Entries had to show the citizen-orientated applications of IT, with the level of technology itself not being a factor, and each entry had to have the support of a city.
Upper Hutt City Council put its support behind Mr Brown's project, which originally designed as an online teaching tool for CIT IT students. How-ever, it soon became a tool used by students all around the world, its simple, self-paced self-tested learning experience attracting around 25,000 visitors a week.
The five finalists in the Lifelong Learning section were from the United States, England and Belgium, while entries which did not make the finals were from Germany, Malta, Sweden, England, Ireland, Italy, India, Canada, China, Austria, Spain and Australia.
Mr Boyle said the awards ceremony was very lavish, with around 1000 international guests hosted by the King of Sweden and Mayor of Stockholm in the "Gold Room" of the Stockholm City Hall.
"It's called the Gold Room because the walls are actually lined with gold," he sald.
Mr Boyle acknowledged Mr Brown's achievement, describing it as "recognition at the world level for [his] talent and very long and sustained hard work".
He said CIT was very proud of Mr Brown's success.
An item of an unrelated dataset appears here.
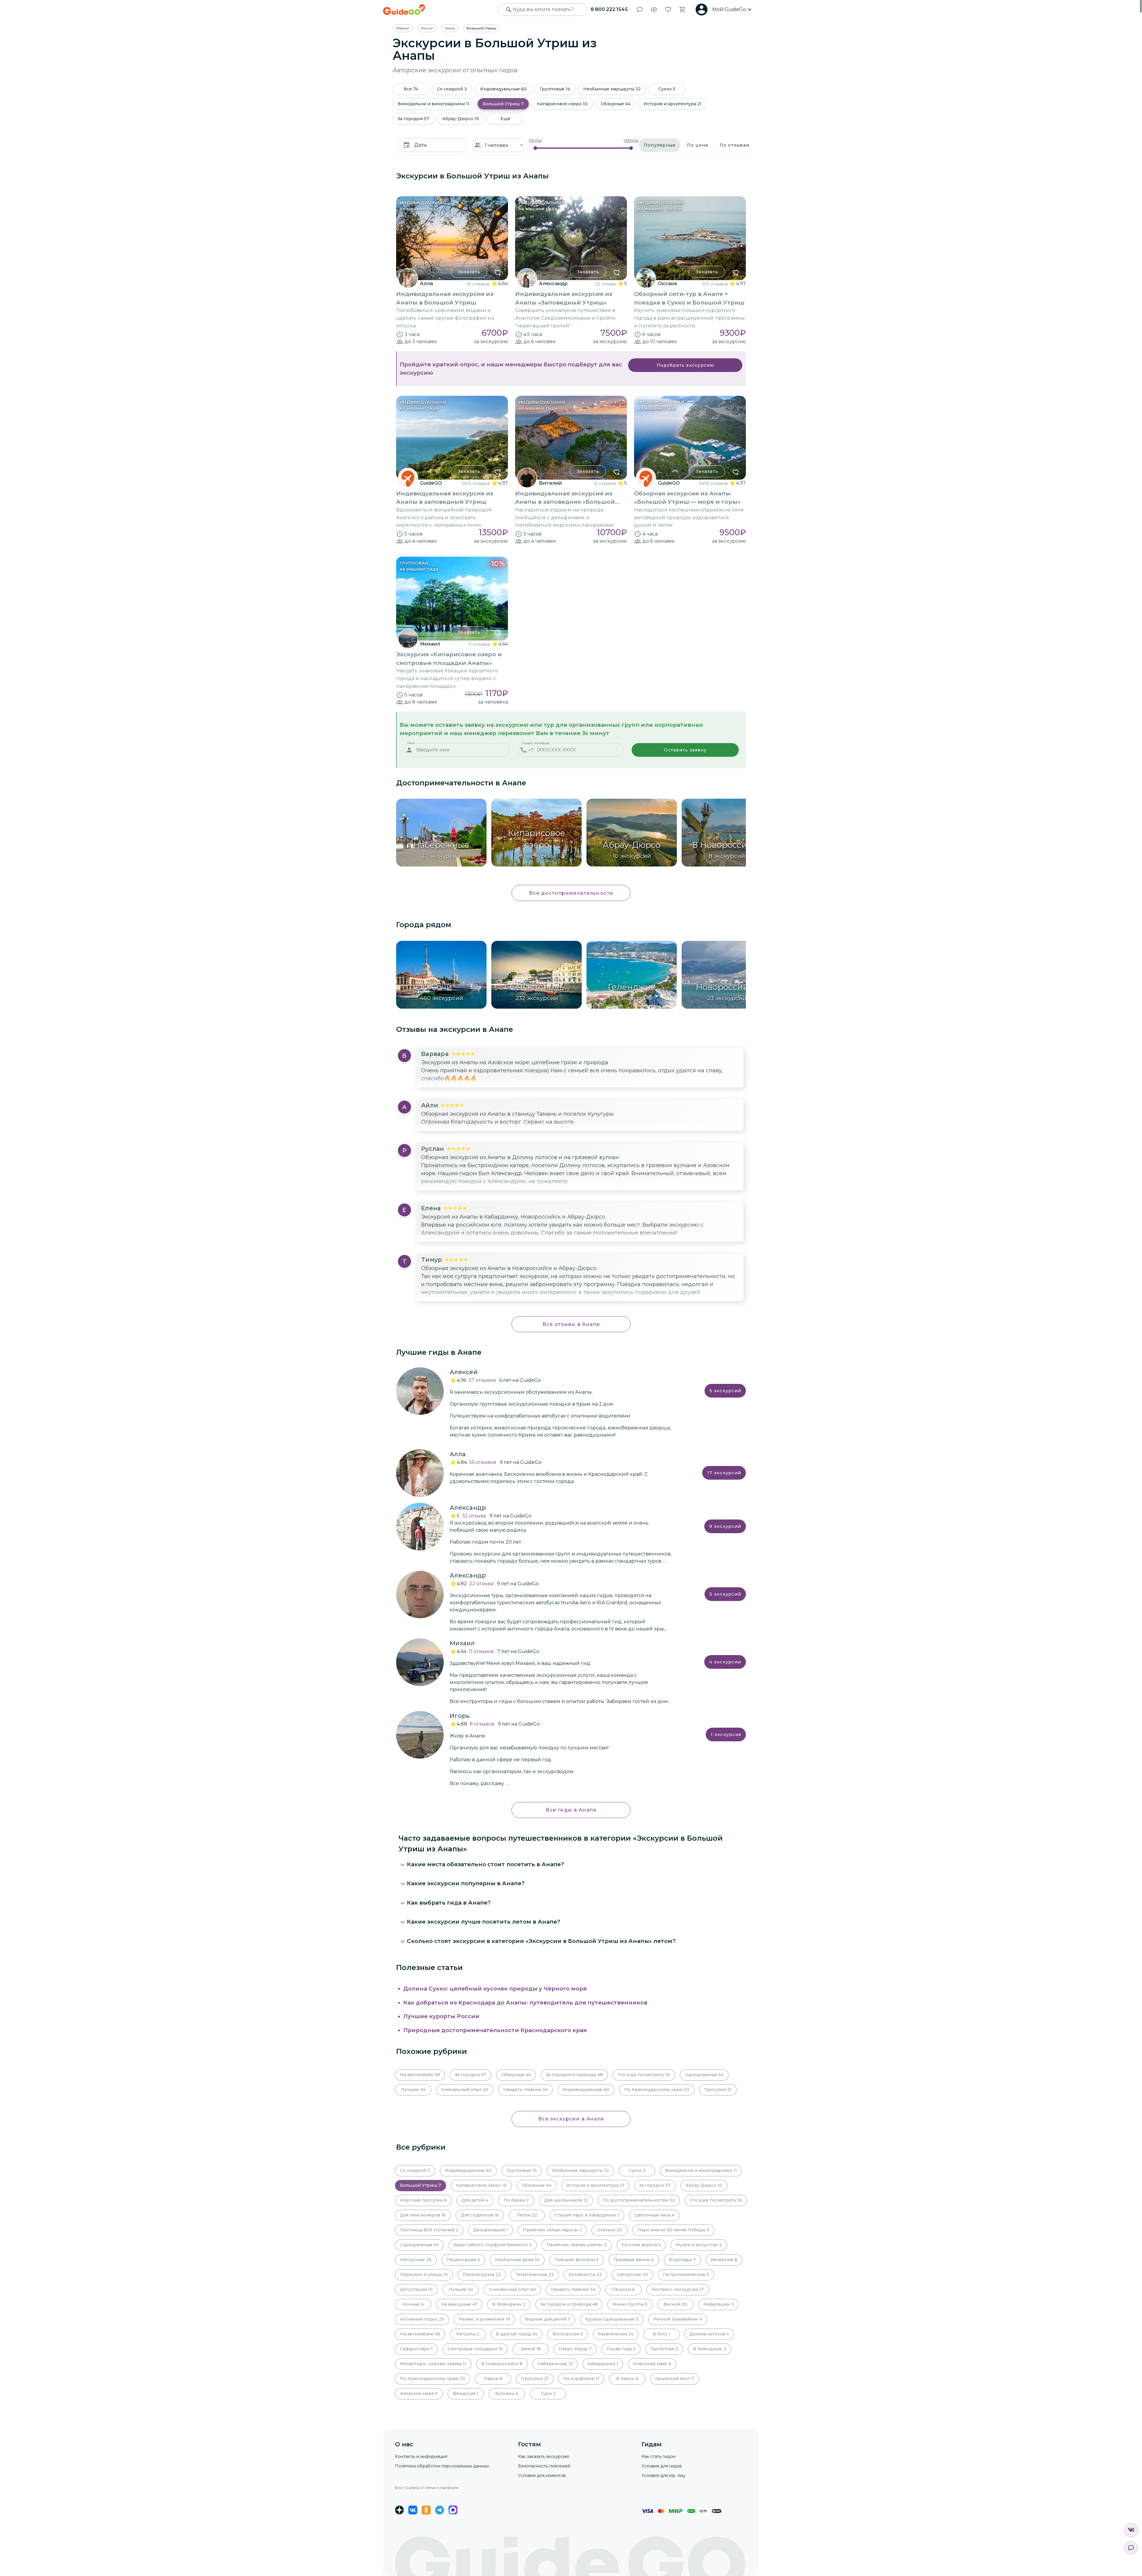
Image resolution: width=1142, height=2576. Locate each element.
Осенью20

Mayor Rex Kirton also offered his congratulations, saying the award reflected the high calibre of study and research done at CIT.
Mr Brown said when he accepted the award, the ceremony for which was shown live on Swedish television and over the Internet, he was conscious of the fact that he was representing CIT and Upper Hutt.
"We weren't particularly sure that we would win, because the other entries were of a very high standard."
"We were thrilled."
The awards are set to become an annual event, known as the Stockholm Challenge.